What encoding does u'...' syntax use?

Fri Feb 20 19:10:15 EST 2009

In article <499F3A8F.9010200 at v.loewis.de>,
 "Martin v. Löwis" <martin at v.loewis.de> wrote:

> >>>>> u'\xb5'
> >> u'\xb5'
> >>>>> print u'\xb5'
> >> ?
> > 
> > Unicode literals are *in the source file*, which can only have one
> > encoding (for a given source file).
> > 
> >> (That last character shows up as a micron sign despite the fact that
> >> my default encoding is ascii, so it seems to me that that unicode
> >> string must somehow have picked up a latin-1 encoding.)
> > 
> > I think latin-1 was the default without a coding cookie line.  (May be
> > uft-8 in 3.0).
> 
> It is, but that's irrelevant for the example.
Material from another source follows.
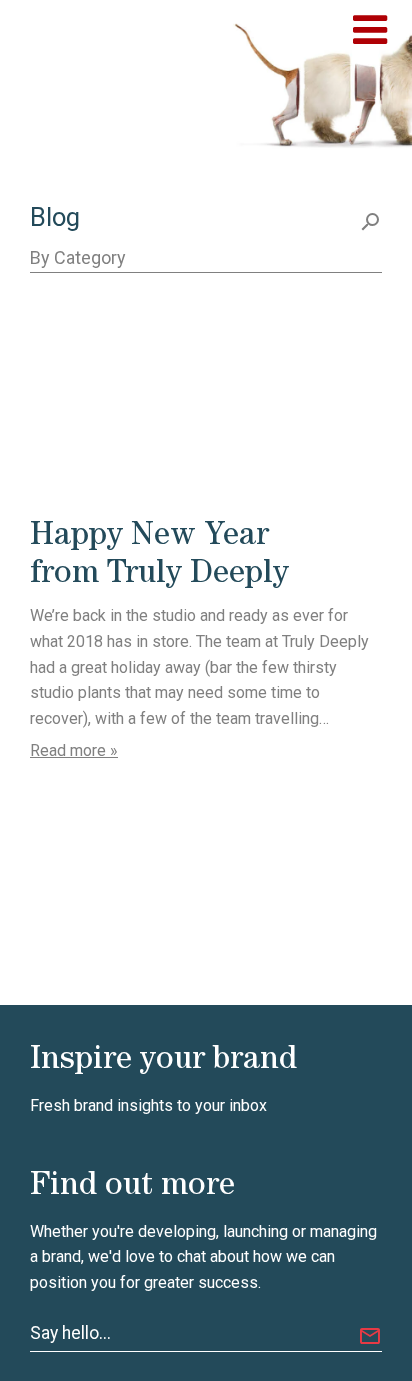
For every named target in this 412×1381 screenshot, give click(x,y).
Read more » (74, 750)
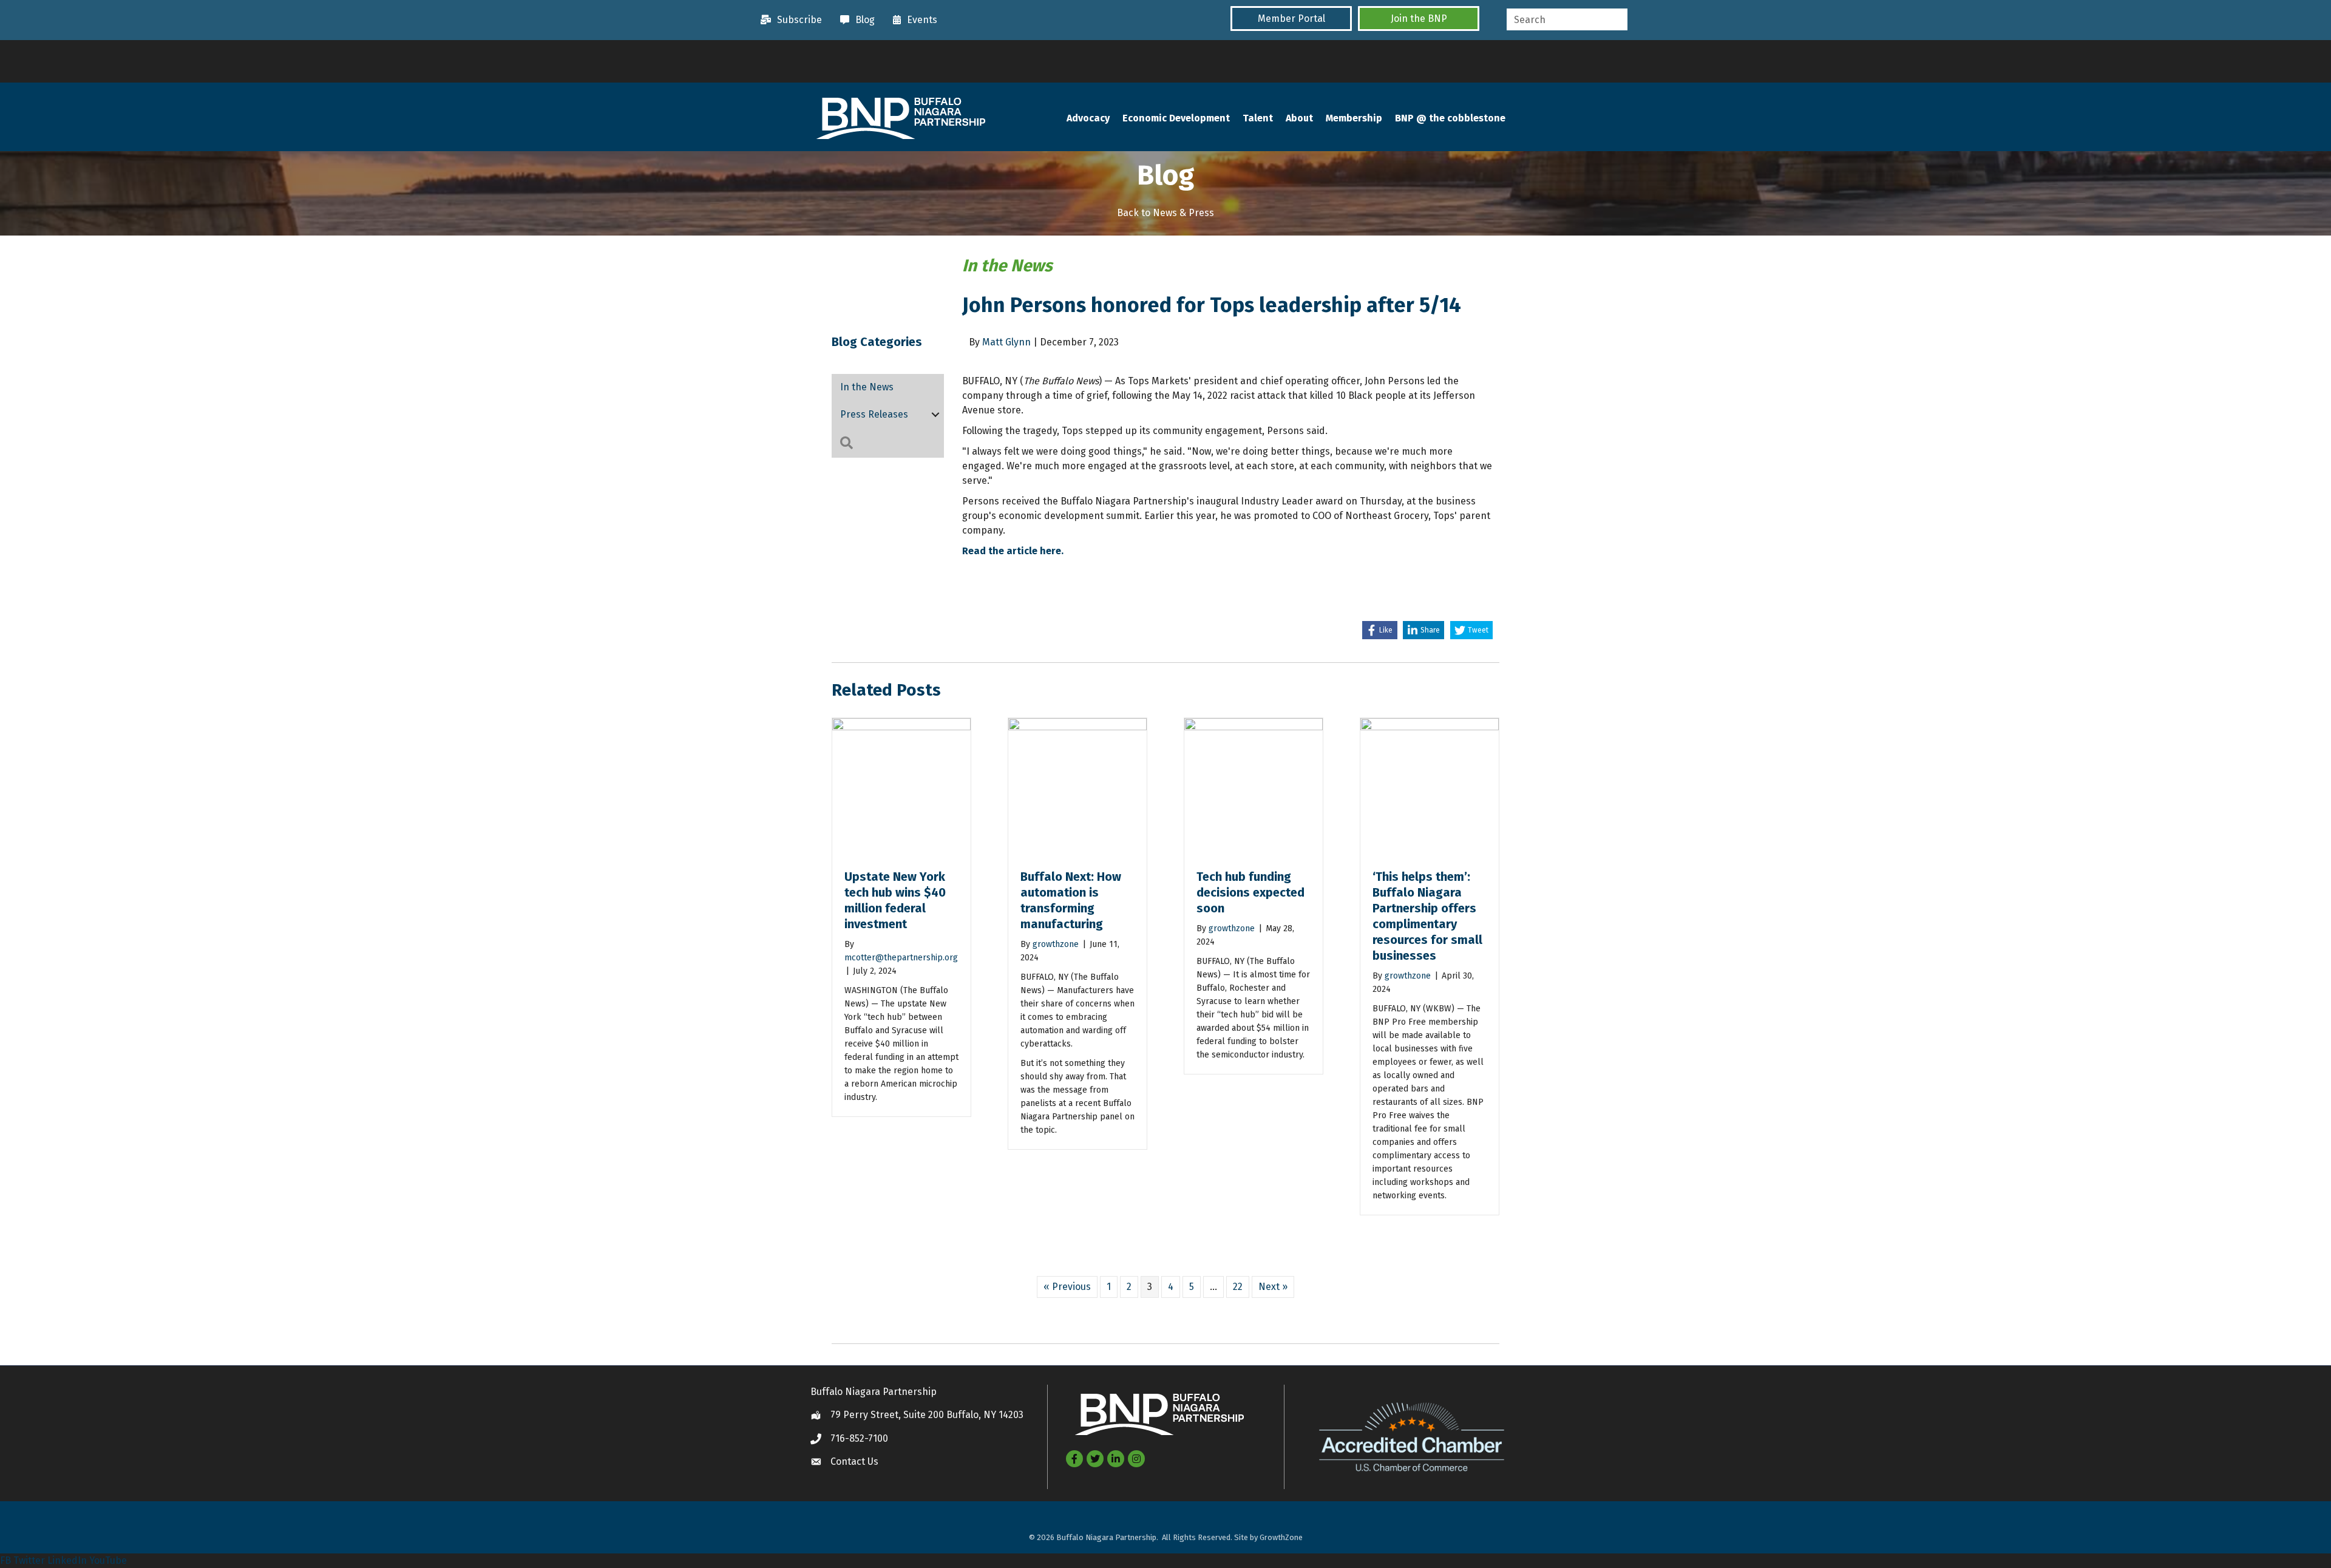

In the source
> 
>   u'\xb5'
> 
> all characters are ASCII (i.e. all of "letter u", "single
> quote", "backslash", "letter x", "letter b", "digit 5").
> As a consequence, this source text has the same meaning in all
> supported source encodings (as source encodings must be ASCII
> supersets).
> 
> The Unicode literal shown here does not get its interpretation
> from Latin-1. Instead, it directly gets its interpretation from
> the Unicode coded character set. The string is a short-hand
> for
> 
>  u'\u00b5'
> 
> and this denotes character U+00B5 (just as u'\u20ac" denotes
> U+20AC; the same holds for any other u'\uXXXX').
> 
> HTH,
> Martin

Ah, that makes sense.  Thanks!

rg